Nach dem Rekordsommer 2018 können sich die Winzer in Baden freuen. Die diesjährige genossenschaftliche Lesemenge liegt etwa 10 Prozent über der üblichen Normalernte. „Wir haben eine qualitativ und auch mengenmäßig hervorragende Ernte eingefahren. Unsere Winzer können sehr zufrieden sein“, berichtet Dr. Roman Glaser, der Präsident des Baden-Württembergischen Genossenschaftsverbands (BWGV), in den Räumen der Winzergenossenschaft Wolfenweiler in Schallstadt (Kreis Breisgau-Hochschwarzwald). Knapp 70 Prozent der Rebflächen in Baden werden von Genossenschaften bewirtschaftet. Für Glaser ist und bleibt die eingetragene Genossenschaft ein „Zukunftsmodell“ – gerade in der baden-württembergischen Weinwirtschaft.
Nach derzeitigen Schätzungen dürfte die Erntemenge der 74 Winzergenossenschaften (WG) in Baden dieses Jahr bei etwa 100 Millionen Litern liegen. Im schwachen Vorjahr haben die badischen Winzergenossenschaften 72,4 Millionen Liter in die Keller eingebracht. Der Ertrag 2018 könnte bei rund 100 Hektoliter je Hektar Rebfläche liegen (2017: 70,7). Die guten Erträge sind den optimalen Witterungsbedingungen in Frühjahr und während der Blüte zuzuschreiben. Was die Mostgewichte angeht, haben die sommerlichen Bedingungen während der letzten Wochen nochmals wie ein Turbo gewirkt: Müller-Thurgau über 80 Grad Oechsle, Weißburgunder und Grauburgunder zwischen 90 und 100 Grad Oechsle. Die Spätburgunder liegen zumeist im dreistelligen Bereich. Die Hauptlese der Burgundersorten in Baden läuft vielerorts noch oder befindet sich sogar schon in der Endphase.

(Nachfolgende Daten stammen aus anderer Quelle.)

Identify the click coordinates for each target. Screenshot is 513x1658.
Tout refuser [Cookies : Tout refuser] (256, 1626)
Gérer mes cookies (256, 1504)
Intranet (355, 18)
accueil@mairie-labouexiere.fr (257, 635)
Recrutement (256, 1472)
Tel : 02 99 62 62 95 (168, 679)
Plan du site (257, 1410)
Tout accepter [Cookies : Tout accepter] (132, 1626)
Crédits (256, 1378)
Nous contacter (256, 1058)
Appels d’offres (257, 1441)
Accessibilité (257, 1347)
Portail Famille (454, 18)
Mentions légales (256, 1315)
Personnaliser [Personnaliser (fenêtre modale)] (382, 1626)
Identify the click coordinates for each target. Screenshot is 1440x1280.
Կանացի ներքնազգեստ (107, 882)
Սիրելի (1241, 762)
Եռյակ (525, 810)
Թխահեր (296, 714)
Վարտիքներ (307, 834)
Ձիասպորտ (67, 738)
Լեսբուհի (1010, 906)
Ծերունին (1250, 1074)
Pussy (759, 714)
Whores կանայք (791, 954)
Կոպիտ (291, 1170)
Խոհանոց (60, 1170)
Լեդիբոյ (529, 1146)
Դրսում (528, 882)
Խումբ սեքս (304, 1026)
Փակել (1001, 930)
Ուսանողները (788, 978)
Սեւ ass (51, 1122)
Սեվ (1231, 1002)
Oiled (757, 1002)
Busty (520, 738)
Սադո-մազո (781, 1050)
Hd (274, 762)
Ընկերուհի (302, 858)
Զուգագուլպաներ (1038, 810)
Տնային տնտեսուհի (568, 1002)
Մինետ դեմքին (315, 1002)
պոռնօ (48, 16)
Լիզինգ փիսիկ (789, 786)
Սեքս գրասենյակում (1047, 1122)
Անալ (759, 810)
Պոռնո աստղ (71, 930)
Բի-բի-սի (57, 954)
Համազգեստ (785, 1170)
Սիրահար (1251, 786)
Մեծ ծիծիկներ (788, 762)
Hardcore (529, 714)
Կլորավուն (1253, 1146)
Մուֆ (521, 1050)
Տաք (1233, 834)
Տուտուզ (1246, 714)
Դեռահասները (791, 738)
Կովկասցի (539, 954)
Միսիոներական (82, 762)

Extrem frühe Lese nach außergewöhnlichem Hitzesommer
Die Lese in Baden hat in diesem Jahr rekordverdächtig früh begonnen – etwa drei Wochen früher als üblich und bei sehr warmen Temperaturen. Bereits Ende August wurden erste Frühsorten gelesen, noch im September dürfte die Lese zum größten Teil abgeschlossen sein. Das Vegetationsjahr erwies sich als außergewöhnlich: Nach frostigen Temperaturen im Februar und März hat der Austrieb der Reben zu einem normalen Zeitpunkt Ende April begonnen. Praktisch von April bis in den Herbst hinein herrschten dann hochsommerliche Temperaturen bei extremer Trockenheit. Bereits die Blüte lag etwa zwei Wochen vor dem langjährigen Durchschnitt und verlief bei sehr gutem Wetter optimal. Die enorm vielen Sonnenstunden taten ihr Übriges für eine hervorragende Qualität. „Die Trauben befinden sich in einem hervorragenden Gesundheitszustand“, berichtet Ute Bader, Fachberaterin Wein und stellvertretende Bereichsleiterin Beratung Waren- und Dienstleistungsgenossenschaften beim BWGV. „Die Reben haben die Trockenheit in den Sommermonaten in vielen Fällen gut gemeistert und blieben ausreichend vital“, so Bader weiter. Lediglich Junganlagen, die noch nicht in tiefen Bodenschichten wurzeln, zeigten Trockenschäden. Die Expertin rechnet mit einem sehr guten Jahrgang 2018 in Baden. „Die Qualitäten und Mengen sind außergewöhnlich gut“, berichtet Bader. „Wir können vor allem einen hervorragenden Rotweinjahrgang erwarten.“ Örtlich kam es zu vereinzelten Hagelereignissen, die lokal zum Teil sehr große Schäden verursachten, sich jedoch kaum auf die Gesamtmengen in Baden auswirkten.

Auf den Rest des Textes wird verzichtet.